TEXTE FOURNI:
Les associations sont devenues essentielles aux politiques sociales de l’État mais elles doivent faire face à des défis croissants.

Face à l’intensification des inégalités, au besoin croissant d’accompagnement de bénéficiaires et à une masse d’informations qui devient de plus en plus complexe à gérer, il est nécessaire de créer une politique publique qui encourage l’innovation.

Avec 45% de financements publics, la concurrence pour l’obtention de ces subventions s’intensifie, avec des financeurs de plus en plus exigeants en ce qui concerne le retour sur investissement social (SROI).

Alors que les citoyens et les entreprises ont intégré le numérique dans leurs quotidiens (FranceConnect, Mon espace santé…), les organismes publics et les acteurs de la philanthropie et du secteur non lucratif n’ont pas encore effectué cette transition vers le numérique. Cette évolution se révèle cruciale pour relever les défis actuels et futurs dans le domaine associatif.

La succession des crises sanitaire, économique, sociale et climatique ont par ailleurs contraint les associations à se numériser de manière contrainte et forcée.

DONNÉES ENREGISTRÉES:

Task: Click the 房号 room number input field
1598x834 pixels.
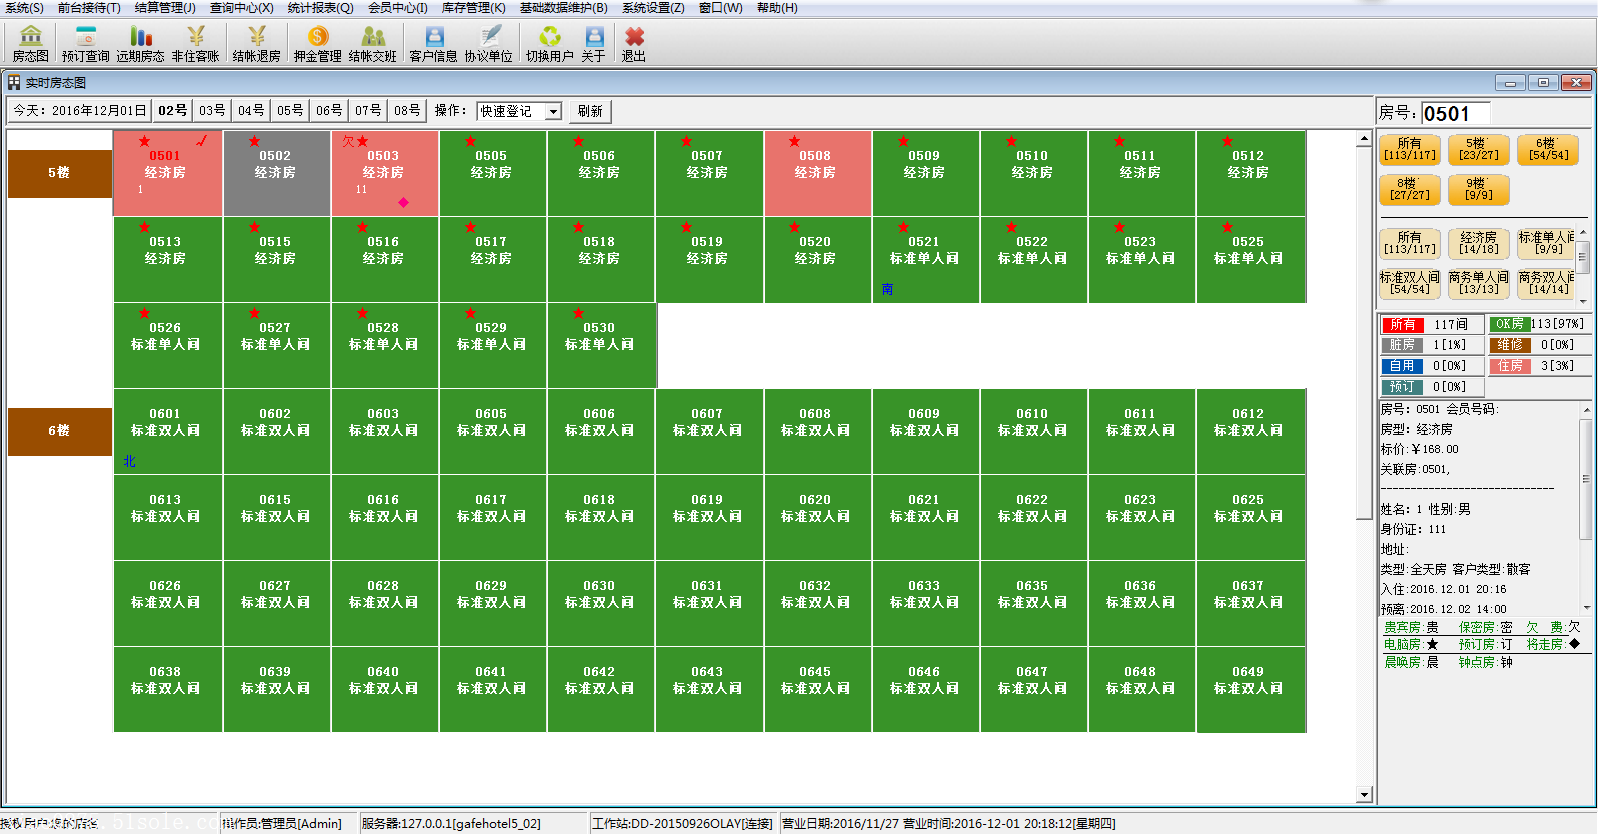Action: [x=1455, y=113]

TRAVAIL DEMANDÉ:
A) Relevez toutes les crises que cite le texte sur les associations et le numérique.
B) Poursuivez le texte sur les associations et le numérique à partir de sa dernière phrase.

RÉSULTATS:
A) La crise sanitaire, la crise économique, la crise sociale et la crise climatique.

B)
Malgré les stratégies gouvernementales comme 1jeune1solution (Mentorat…) ou le 4ème Programme d’Investissements d’Avenir visant à répondre à ces enjeux, le secteur associatif est confronté à un défi majeur : celui d’industrialiser ses meilleures pratiques et de s’organiser pour s’adapter à grande échelle. 

 

Plusieurs obstacles empêchent les associations de revoir leurs pratiques organisationnelles et d’investir dans le numérique. Le manque d’accompagnement et d’outils adaptés, ainsi que les financements qui mettent l’accent sur le bénéficiaire au détriment des outils pour les accompagner, en font partie. Dans ce contexte, les financeurs ont un rôle clé à jouer : il est essentiel de mettre en place des mesures incitatives et des dispositifs d’aide pour encourager les associations à investir dans leur transition numérique.

En soutenant le secteur associatif, nous leur permettons de continuer à jouer un rôle essentiel dans l’amélioration des politiques sociales et de déployer leur potentiel et d’amplifier leur action.

Nos constats

  • Les pratiques organisationnelles
    La standardisation des pratiques et l’inflation réglementaire contraignent les acteurs de l’ESS à adapter leur organisation, souvent éclectique. Cette adaptation implique notamment de faire preuve d’agilité, de mettre en place des mesures de résultats ou d’entrer en concurrence avec d’autres associations.

    Nous soulignons l’importance d’harmoniser les modes organisationnels pour accompagner un nombre croissant de bénéficiaires.

    Cependant, certaines organisations de l’ESS ont des réticences vis-à-vis de cette approche, craignant que l’harmonisation et la numérisation des pratiques ne les éloignent de leur mission première et de leur attachement aux territoires et les rapprochent trop du monde des entreprises traditionnelles.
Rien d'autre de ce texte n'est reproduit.